== Data extracts ==

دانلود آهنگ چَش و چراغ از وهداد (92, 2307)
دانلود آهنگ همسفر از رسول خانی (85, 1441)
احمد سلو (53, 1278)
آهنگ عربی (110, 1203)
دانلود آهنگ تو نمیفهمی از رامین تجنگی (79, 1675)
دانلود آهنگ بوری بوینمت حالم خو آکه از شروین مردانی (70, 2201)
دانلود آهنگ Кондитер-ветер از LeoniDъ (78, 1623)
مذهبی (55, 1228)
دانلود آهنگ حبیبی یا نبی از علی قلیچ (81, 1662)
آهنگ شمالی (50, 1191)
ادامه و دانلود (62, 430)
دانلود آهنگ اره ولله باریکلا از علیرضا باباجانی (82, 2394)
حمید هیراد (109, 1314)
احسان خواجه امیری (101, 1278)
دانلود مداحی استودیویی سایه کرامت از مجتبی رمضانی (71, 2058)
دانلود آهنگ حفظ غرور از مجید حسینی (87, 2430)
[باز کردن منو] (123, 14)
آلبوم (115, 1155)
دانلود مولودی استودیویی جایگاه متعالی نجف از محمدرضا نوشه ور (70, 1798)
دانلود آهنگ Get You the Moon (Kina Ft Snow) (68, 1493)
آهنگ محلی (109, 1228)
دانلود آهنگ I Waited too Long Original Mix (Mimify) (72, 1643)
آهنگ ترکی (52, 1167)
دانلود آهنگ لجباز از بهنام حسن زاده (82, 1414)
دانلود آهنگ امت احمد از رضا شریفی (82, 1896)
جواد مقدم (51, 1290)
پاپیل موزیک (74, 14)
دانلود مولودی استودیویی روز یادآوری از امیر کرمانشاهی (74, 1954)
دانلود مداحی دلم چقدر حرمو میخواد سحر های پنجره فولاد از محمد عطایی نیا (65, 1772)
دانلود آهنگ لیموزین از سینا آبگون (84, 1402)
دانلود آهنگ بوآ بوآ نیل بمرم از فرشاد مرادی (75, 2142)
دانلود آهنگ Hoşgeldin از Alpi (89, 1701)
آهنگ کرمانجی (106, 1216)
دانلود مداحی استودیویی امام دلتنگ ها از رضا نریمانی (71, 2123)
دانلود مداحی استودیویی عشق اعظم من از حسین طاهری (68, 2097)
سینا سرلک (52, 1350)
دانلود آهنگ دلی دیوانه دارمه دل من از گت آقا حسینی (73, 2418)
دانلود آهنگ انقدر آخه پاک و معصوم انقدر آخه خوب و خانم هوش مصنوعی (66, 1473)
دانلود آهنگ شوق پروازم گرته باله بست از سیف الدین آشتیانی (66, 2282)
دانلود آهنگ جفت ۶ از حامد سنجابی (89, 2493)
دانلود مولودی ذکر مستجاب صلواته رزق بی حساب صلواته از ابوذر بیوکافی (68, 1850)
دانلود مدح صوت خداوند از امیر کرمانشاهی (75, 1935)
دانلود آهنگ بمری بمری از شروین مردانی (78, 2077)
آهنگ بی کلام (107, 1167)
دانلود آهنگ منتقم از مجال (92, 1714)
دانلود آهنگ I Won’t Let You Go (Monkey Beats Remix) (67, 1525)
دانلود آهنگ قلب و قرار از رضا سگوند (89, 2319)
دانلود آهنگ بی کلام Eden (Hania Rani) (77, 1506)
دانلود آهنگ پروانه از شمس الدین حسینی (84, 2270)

===
== Data extracts ==

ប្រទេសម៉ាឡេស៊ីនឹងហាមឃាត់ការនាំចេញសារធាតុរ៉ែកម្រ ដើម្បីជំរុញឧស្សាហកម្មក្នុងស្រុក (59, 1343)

===

Exercise: Write down again, exactly as given, only the lines above that fall from the line with "دانلود آهنگ بمری" to the line with "دانلود آهنگ پروانه", inclusive.

Answer space:
دانلود آهنگ بمری بمری از شروین مردانی (78, 2077)
آهنگ بی کلام (107, 1167)
دانلود آهنگ منتقم از مجال (92, 1714)
دانلود آهنگ I Won’t Let You Go (Monkey Beats Remix) (67, 1525)
دانلود آهنگ قلب و قرار از رضا سگوند (89, 2319)
دانلود آهنگ بی کلام Eden (Hania Rani) (77, 1506)
دانلود آهنگ پروانه از شمس الدین حسینی (84, 2270)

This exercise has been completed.